Çaresiz kalan baba fikri pek beğenmese de kiliseye gidip yaşananları Papaz efendiye anlatır. Papaz efendi biraz düşündükten sonra adama dönerek:
“Pazar günü öğleden sonra her ikisini de bana yolla.” der.
Adam eve gelir ve çocuklarına:
“Pazar günü öğleden sonra Papaz Efendi ikinizi de görmek istiyor.” der.
Pazar günü öğleden sonra iki kardeşte kiliseye gelirler. Papaz ilk olarak büyük kardeş olan Jack’i yanına kabul eder. Jack korka korka Papazın karşısına oturur. Papaz Jack’in gözlerinin içine bakarak:
“Evladım, Tanrımız nerede?” der.
Jack’in rengi-benzi solar ve ne diyeceğini bilemeden papaza bakakalır. Papaz soruyu tekrar sorar:
“Evladım, Tanrımız nerede?”
Jack daha beter şok olur, boğazında bi düğüm ne yapacağını bilemez. Papaz soruyu daha yüksek ve kızgın bir sesle yineleyince Jack oturduğu yerden fırlayıp odadan çıkarak kardeşinin elini tutar ve birlikte eve kadar arkalarına bakmadan koşarlar. Eve varınca hemen odalarına girip bir yatağın altına saklanırlar. Olanlardan hiçbir şey anlamayan küçük kardeş:
“Neden kaçıyoruz ?” diye sorar.
Büyük kardeşte yanıtlar;
– “İşte şimdi hapı yuttuk, başımız büyük bela da oğlum. Tanrı kaybolmuş, ortada yok, bizden biliyorlar!” demiş.
***
Hikâye gerçek ya da değil, bunun bir önemi yok. Önemli olan hikâyeden nasıl ders çıkarılacağıdır. Hikâyede bir ailenin afacan iki çocuğunun sorununa bir çözüm aranmış, fakat bulunamamış ve son çare olarak Papaza gidilmiştir. Papaz’da iyi niyetiyle anne ve babaya yardımcı olmak istediği için çocuklara: “Siz yaramazlık yaparken, başkalarının malına zarar verirken, zannediyorsunuz ki sizi kimse görmüyor ve bundan dolayı cezalandırılmayacaksınız. Hâlbuki her şeyi gören ve bilen bir ‘Yaratıcı’ var.” demek, istemiş; ancak çocukların gelişim özelliklerini iyi bilmediği içinde hata yapmıştır.

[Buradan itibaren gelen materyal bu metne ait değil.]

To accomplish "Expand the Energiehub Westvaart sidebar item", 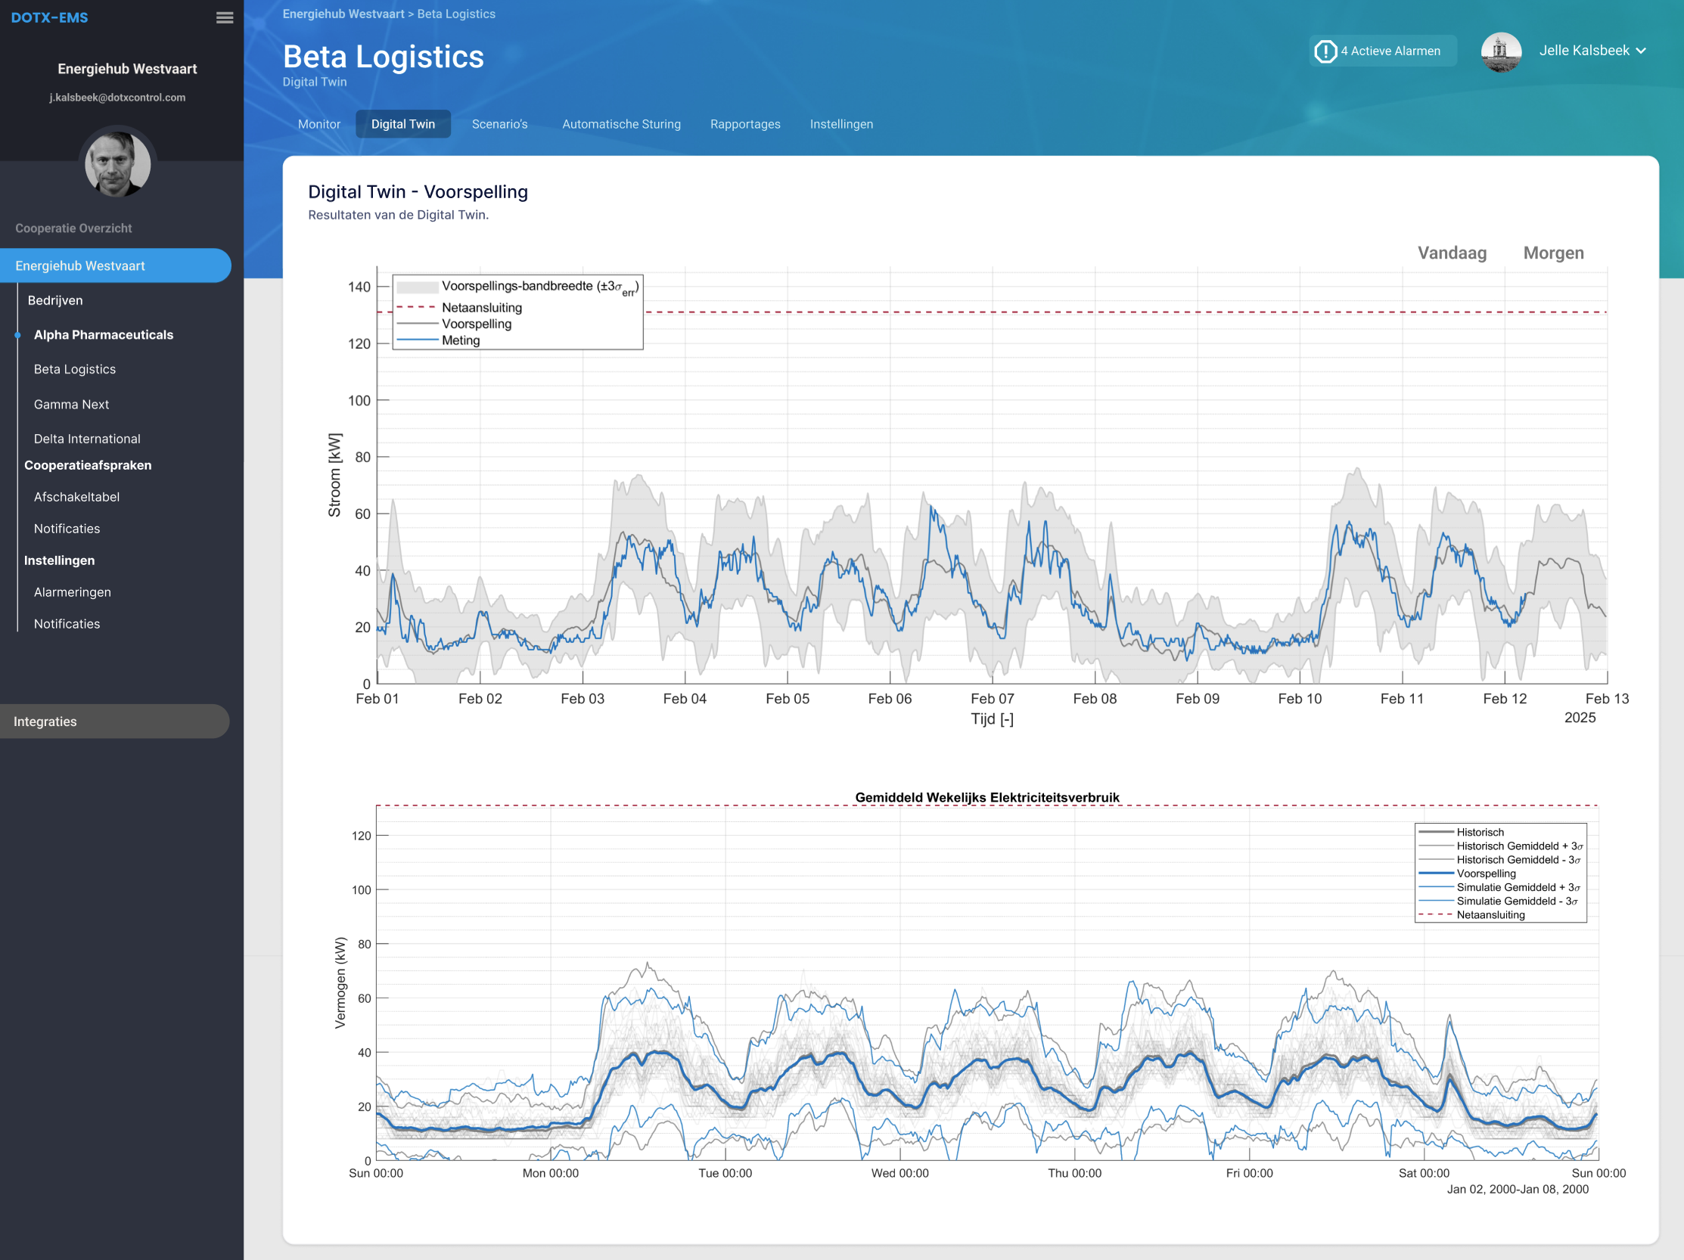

Korkuya dayalı bir eğitim, hiçbir zaman faydalı olmamış, olamaz ve de olmayacaktır. Özellikle Tanrı, Melek, Şeytan, Peri gibi soyut kavramlarla çocukları korkutarak uslandırmak ise tamamen yanlış bir anlayıştır.
Unutmayalım ki, çocukları bedensel ve zihinsel açıdan korkutarak onlara hiçbir şekilde yardımcı olamayız. Çocuklar genel olarak dokuz on yaşlarına kadar soyut kavramları anlayamazlar. Bu konu da dikkatli olunmalıdır.